MATH1324 Introduction to Statistics Assignment 3

Simple Linear Regression

Harsha Kumar(S3752953), Soumya Hiremath(S3746319)

June 2, 2019

Introduction

A simple linear regression is used to examine relationship between two quantative variables by predicting the value of dependent variable y, assuming predictor variable x provides information about it.

Steps involved are:

Import the dataset
Do exploratory analysis
Check outliers
Check correlation
Create a relationship model using the lm() function
Find the coefficients from the model created
Plot relationship graph

Problem Statement

Can years of experience of employees be used to predict the salary?
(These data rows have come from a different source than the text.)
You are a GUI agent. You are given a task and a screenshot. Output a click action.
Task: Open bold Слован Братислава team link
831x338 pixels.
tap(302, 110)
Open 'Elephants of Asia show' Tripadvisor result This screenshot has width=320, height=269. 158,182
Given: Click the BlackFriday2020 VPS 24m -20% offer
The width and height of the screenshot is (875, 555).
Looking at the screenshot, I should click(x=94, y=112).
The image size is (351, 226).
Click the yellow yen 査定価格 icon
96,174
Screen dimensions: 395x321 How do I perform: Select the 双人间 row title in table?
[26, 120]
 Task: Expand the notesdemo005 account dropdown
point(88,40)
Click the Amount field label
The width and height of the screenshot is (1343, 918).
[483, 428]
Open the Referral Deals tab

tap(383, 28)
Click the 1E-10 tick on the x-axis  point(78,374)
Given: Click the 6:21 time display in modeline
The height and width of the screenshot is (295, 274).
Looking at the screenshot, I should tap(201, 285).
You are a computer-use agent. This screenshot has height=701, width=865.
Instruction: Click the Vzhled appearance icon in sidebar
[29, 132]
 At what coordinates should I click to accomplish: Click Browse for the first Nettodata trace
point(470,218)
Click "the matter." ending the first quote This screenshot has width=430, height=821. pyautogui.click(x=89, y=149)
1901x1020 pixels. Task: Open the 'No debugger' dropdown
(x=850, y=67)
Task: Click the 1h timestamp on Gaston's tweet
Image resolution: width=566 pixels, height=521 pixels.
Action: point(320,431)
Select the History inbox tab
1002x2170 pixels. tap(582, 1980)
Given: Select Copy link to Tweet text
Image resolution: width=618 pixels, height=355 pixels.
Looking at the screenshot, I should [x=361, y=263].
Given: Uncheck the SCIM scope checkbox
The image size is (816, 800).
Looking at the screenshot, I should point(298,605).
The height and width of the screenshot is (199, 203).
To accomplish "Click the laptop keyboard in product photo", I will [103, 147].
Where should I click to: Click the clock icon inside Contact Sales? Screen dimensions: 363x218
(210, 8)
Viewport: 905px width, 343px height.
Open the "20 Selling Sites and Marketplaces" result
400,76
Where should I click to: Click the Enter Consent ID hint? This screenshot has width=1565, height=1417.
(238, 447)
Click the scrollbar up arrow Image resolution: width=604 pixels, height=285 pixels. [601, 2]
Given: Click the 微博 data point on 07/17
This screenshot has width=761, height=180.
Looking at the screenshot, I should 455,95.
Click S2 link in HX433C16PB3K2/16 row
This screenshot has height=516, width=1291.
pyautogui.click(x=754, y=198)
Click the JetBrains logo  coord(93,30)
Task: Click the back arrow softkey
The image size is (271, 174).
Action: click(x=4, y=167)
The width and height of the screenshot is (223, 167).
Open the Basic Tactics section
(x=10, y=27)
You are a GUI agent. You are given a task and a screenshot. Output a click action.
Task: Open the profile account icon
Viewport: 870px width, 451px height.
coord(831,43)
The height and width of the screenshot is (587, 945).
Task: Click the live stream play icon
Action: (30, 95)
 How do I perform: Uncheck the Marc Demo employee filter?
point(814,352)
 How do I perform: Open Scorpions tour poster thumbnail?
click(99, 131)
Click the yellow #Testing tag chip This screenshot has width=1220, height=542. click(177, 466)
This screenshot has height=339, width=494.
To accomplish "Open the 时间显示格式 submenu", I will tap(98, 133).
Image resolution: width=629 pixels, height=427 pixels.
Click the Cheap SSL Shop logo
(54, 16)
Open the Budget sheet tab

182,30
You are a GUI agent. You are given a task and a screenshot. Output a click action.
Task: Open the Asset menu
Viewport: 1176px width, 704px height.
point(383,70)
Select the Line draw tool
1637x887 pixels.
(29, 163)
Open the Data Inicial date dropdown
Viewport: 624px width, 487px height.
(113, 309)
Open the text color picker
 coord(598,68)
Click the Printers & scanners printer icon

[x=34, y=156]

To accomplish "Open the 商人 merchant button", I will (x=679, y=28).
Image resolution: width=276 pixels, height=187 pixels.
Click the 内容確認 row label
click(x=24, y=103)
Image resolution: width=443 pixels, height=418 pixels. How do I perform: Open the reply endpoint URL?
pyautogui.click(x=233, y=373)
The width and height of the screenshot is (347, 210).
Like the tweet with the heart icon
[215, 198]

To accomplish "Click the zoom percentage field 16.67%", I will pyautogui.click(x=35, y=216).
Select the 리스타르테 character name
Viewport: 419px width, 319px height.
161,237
This can be achieved using simple linear regression with which we predict salary (Salary) by establishing a statistically significant linear relationship with years of experience(YearsExperience) and correlation to measure the strength of the linear relationship between the two variables.

Data

The dataset used is Open Data from Kaggle.com, choosen from the below link:

https://www.kaggle.com/karthickveerakumar/salary-data-simple-linear-regression/version/1

The dataset contains 30 observations with two variables which are:

YearsExperience: continous numerical values
Salary: continous numerical values

Data Exploratory Analysis.

The data is loaded and evaluated using str function to check the data types and values of the attributes. When data analysis is performed, data containing missing values is often encountered. In our dataset there are no missing values.

#Importing the dataset
Salary<- read.csv("C:/Users/soumya/Desktop/is/Salary_Data.csv")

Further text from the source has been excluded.